### Texte d'étude
————————

Retour sur le modèle juridique




L’administration comme Institution porteuse d’une idée d’œuvre (donc d’une raison d’être qui est la défense du service public)

a) L. Duguit (1859-1928)

(Cf. L’Etat, le droit objectif et la loi positive 1901, Traité de droit constitutionnel en 5 volumes 1ère édition 1911). 

Sa méthode : Il se rattache au positivisme sociologique de Durkheim. Contre le positivisme formaliste qu’incarnent Kelsen ou Carré de Malberg, il postule que les concepts juridiques correspondent à des faits réels, concrets. La conception formaliste qui détache au contraire le droit du réel, (le droit étant selon elle constitué de normes juridiques logiquement indépendantes des faits) lui semble une conception métaphysique, non scientifique. La science du droit au lieu d’être une science déductive (déduisant ce qui doit être à partir de normes posées par l’Etat) devrait être selon lui une science descriptive quasi expérimentale découvrant le droit à partir des faits, de ce qui est. Examinons ses positions en ce qui concerne la nature du droit et sa conception de l’Etat et de son administration.

————————

### Données recueillies
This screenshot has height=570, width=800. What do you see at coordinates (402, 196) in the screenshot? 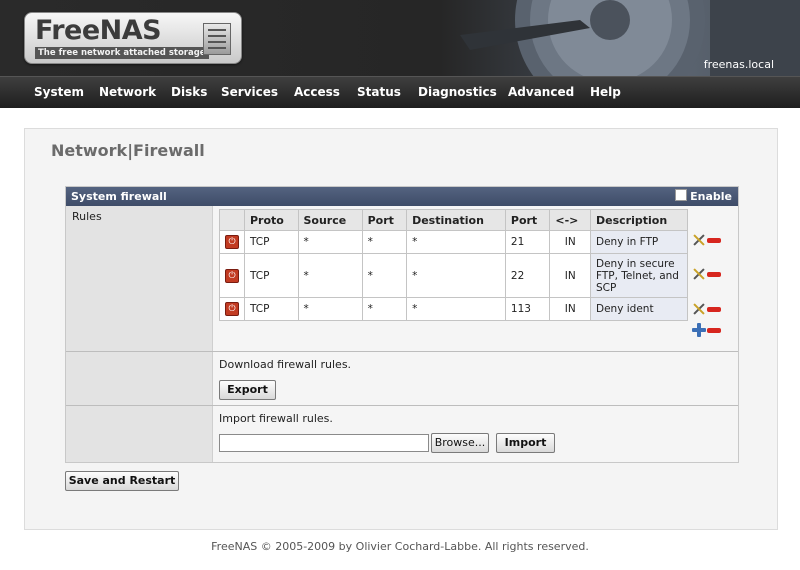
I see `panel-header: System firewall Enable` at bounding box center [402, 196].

————————

### À faire
[a] Résumez le texte sur Duguit en deux phrases.
[b] Traduisez en anglais cette phrase du texte sur Duguit : « Contre le positivisme formaliste qu’incarnent Kelsen ou Carré de Malberg, il postule que les concepts juridiques correspondent à des faits réels, concrets. »

### Corrigé
[a] Duguit se rattache au positivisme sociologique de Durkheim et, contre le positivisme formaliste de Kelsen ou Carré de Malberg, il postule que les concepts juridiques correspondent à des faits réels, concrets, la conception formaliste lui semblant métaphysique et non scientifique. Selon lui, la science du droit devrait être non pas une science déductive, mais une science descriptive quasi expérimentale découvrant le droit à partir des faits.

[b] Against the formalist positivism embodied by Kelsen or Carré de Malberg, he posits that legal concepts correspond to real, concrete facts.